Abstract
Factorial analyses offer a powerful nonparametric means to detect main or interaction effects among multiple treatments. For survival outcomes, for example, from clinical trials, such techniques can be adopted for comparing reasonable quantifications of treatment effects. The key difficulty to solve in survival analysis concerns the proper handling of censoring. So far, all existing factorial analyses for survival data have been developed under the independent censoring assumption, which is too strong for many applications. As a solution, the central aim of this article is to develop new methods for factorial survival analyses under quite general dependent censoring regimes. This will be accomplished by combining existing nonparametric methods for factorial survival analyses with techniques developed for survival copula models. As a result, we will present an appealing F-test that exhibits sound performance in our simulation study. The new methods are illustrated in a real data analysis. We implement the proposed method in an R function surv.factorial(.) in the R package compound.Cox.
Introduction
Factorial designs allow researchers to assess treatment effects in one-way, two-way, and other layouts of experimental factors. 1 Factorial analyses offer a variety of treatment contrasts involving multiple treatment factors and their levels. The classical analysis of variance (ANOVA) is a test for detecting treatment effects via the F-statistic under normally distributed outcomes. The F-test is an omnibus test2,3 for the global null hypothesis, where any significance indicates the presence of treatment effects, providing scientific evidence for further explorations of individual factors/treatments.
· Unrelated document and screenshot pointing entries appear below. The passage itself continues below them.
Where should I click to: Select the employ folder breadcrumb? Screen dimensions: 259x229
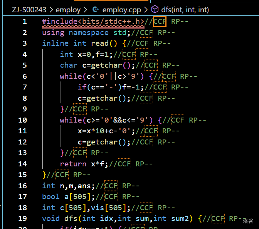69,10
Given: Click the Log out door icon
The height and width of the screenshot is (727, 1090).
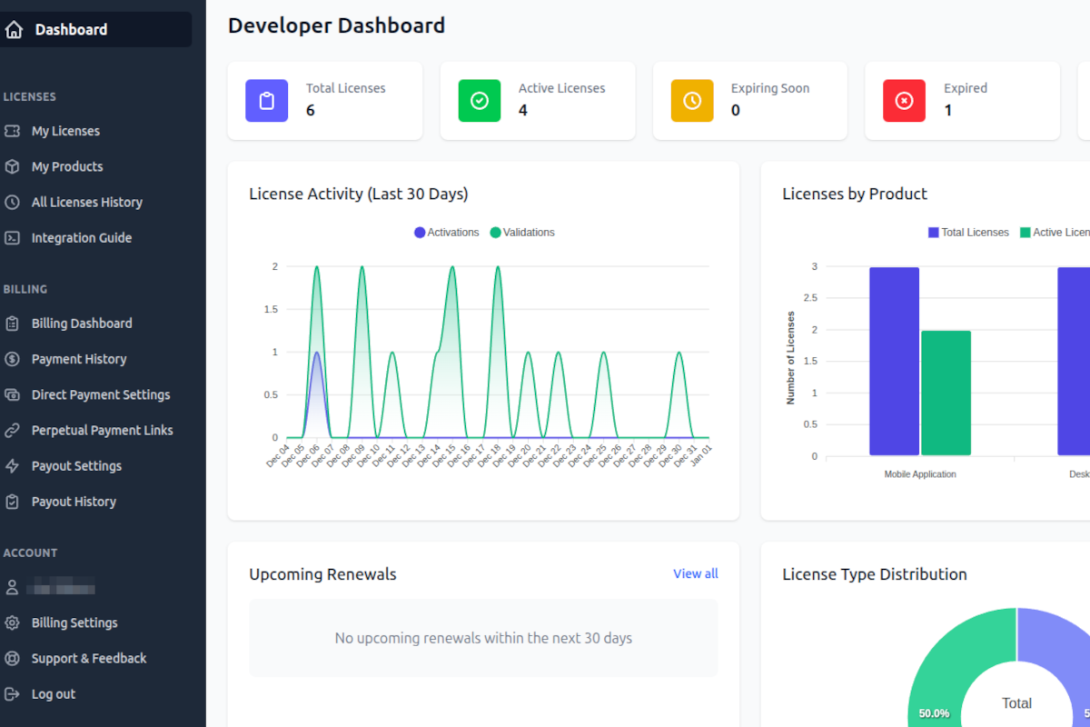Looking at the screenshot, I should pyautogui.click(x=15, y=693).
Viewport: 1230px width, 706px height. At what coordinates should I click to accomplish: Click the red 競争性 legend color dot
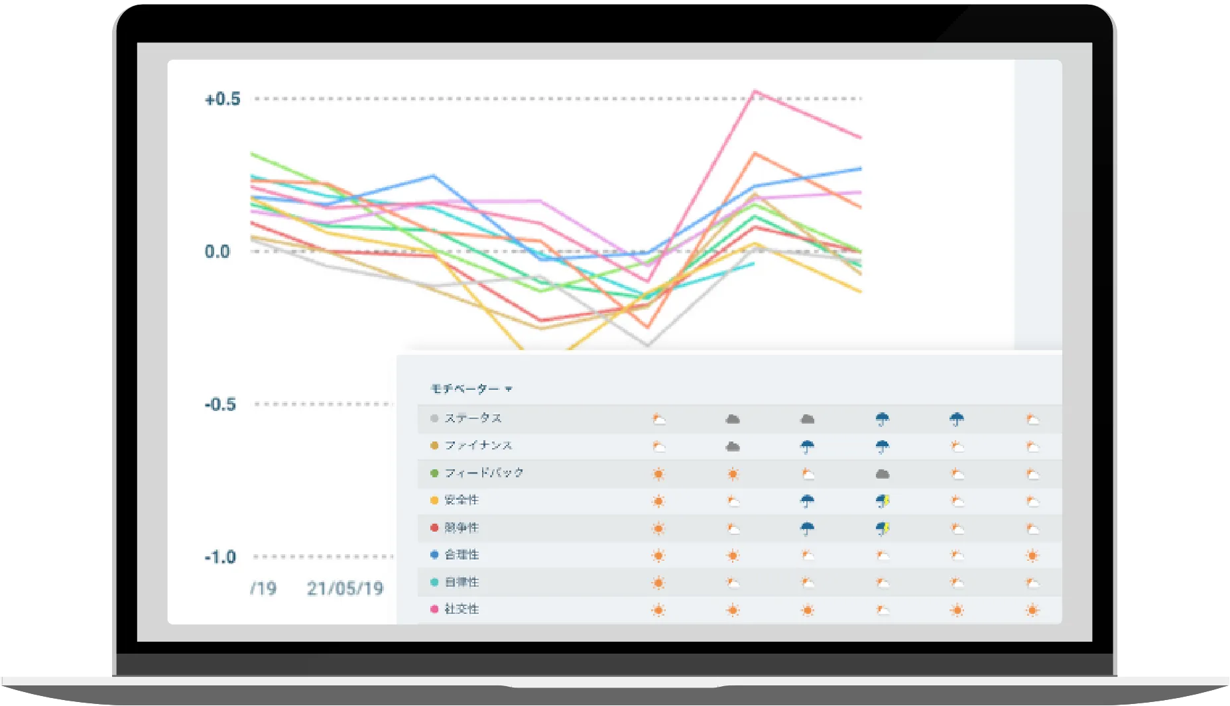click(x=434, y=528)
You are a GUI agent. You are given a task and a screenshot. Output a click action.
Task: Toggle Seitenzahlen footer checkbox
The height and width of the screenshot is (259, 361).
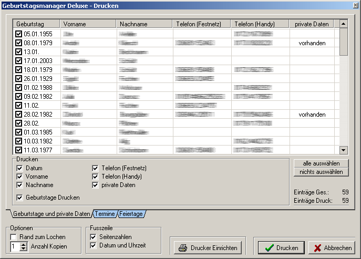click(93, 237)
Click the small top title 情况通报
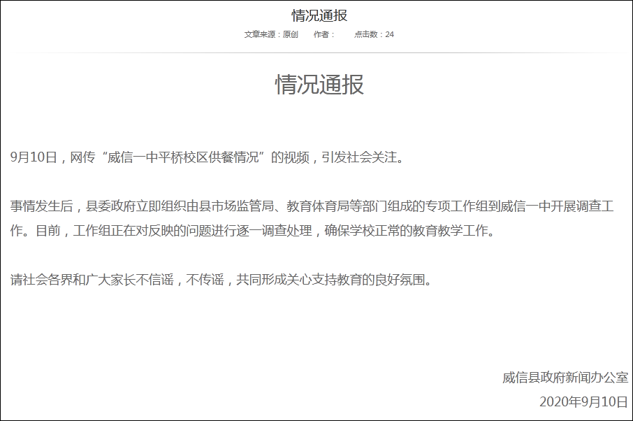 [319, 15]
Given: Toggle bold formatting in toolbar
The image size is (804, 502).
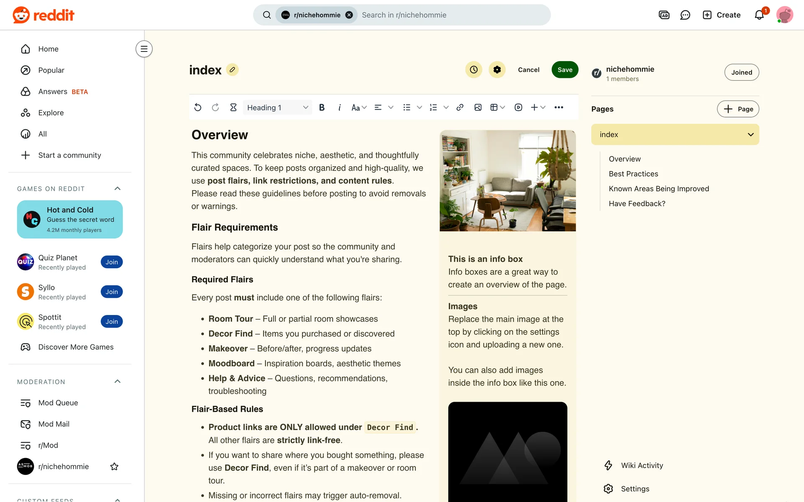Looking at the screenshot, I should coord(322,108).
For survival outcomes, there is a keen interest in adopting factorial analyses for testing treatment effects in cancer clinical trials: see for instance, an ongoing phase III clinical trial for patients with metastatic prostate cancer with a 2 × 2 factorial design. 4 A 2017 survey identified 30 clinical trials with the 2 × 2 factorial design for phase III cancer treatment, 5 including a trial that examined the effect of treatments on survival for patients with advanced cervical cancer. 6
Due to the non-normality of survival data, treatment effects are formulated nonparametrically via the Mann-Whitney effects, 7 pairwise effects using sample partitions, 8 the effects on median survival, 9 or the effects on cumulative hazards. 10 While these metrics provide different survival aspects of treatment effects, they can be identified without the aid of specific distributions. These techniques offer a powerful nonparametric means to detect the main/interaction effects of treatments.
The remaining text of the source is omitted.